У Мишеля возникло подозрение, которое он тут же отогнал прочь: было бы несправедливо омрачать счастливую минуту. Он только теперь понял, какое это счастье: иметь рядом любящую и умную женщину. Жюмель и вправду начала понимать его и оказалась вовсе не глупой, как он считал поначалу. Несмотря на свои непредсказуемые выходки и зачастую непристойные словечки, она была женщиной восприимчивой и проницательной. Он слишком долго оставался в плену у предрассудков своей эпохи, над которыми вволю поиздевался Франсуа Рабле: женщина либо может мыслить только примитивно, либо она носительница непристойной хвори. Но в последнее время до него дошло, что мирное сосуществование полов — источник взаимного тепла, и ему не хотелось, чтобы в это тепло врывался ледяной сквозняк.

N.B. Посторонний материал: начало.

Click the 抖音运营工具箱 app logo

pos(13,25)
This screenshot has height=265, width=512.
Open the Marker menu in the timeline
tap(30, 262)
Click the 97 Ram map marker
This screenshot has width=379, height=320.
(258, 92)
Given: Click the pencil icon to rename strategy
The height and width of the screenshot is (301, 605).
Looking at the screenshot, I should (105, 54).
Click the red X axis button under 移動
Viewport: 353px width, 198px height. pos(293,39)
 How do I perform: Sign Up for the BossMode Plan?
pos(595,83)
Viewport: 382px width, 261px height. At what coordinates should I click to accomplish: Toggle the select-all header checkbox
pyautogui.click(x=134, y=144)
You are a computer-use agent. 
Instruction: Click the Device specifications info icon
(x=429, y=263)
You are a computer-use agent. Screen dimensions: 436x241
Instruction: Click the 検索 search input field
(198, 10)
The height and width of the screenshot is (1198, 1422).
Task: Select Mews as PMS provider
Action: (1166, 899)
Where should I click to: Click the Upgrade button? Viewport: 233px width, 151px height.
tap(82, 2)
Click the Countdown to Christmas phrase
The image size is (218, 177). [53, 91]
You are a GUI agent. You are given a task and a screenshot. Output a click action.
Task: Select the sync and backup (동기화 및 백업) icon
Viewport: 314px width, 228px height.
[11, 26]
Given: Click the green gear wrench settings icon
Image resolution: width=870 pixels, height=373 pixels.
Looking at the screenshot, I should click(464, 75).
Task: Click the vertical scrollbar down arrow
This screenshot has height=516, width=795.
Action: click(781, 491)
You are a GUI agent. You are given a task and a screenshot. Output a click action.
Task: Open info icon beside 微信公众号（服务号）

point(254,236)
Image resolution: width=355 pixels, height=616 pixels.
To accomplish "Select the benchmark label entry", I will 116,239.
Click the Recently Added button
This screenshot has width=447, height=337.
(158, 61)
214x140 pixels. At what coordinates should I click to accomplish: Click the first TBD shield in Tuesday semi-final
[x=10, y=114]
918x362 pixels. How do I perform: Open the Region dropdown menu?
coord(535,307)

И тут, словно назло его надеждам, налетел внезапный ветер и захлопали створки входной двери. Магдалена заплакала и прижалась к матери. Встревоженная Жюмель спросила:
— В чем дело? Еще минуту назад на улице было ни облачка.
— Сам не понимаю.
Мишель, пользуясь еще брезжившим дневным светом, спустился, чтобы закрыть входную дверь. Внезапная вспышка молнии, за которой не последовало грома, настигла его посередине коридора. Сердце забилось тяжким и, неровными ударами. Но он нашел в себе силы добраться до входной двери. В свете второй беззвучной вспышки он разглядел па пороге две неподвижные фигуры. Это были Пентадиус и Ульрих из Майнца. Такого поворота событий следовало ожидать. Дрожа от ужаса, Мишель склонился в поклоне.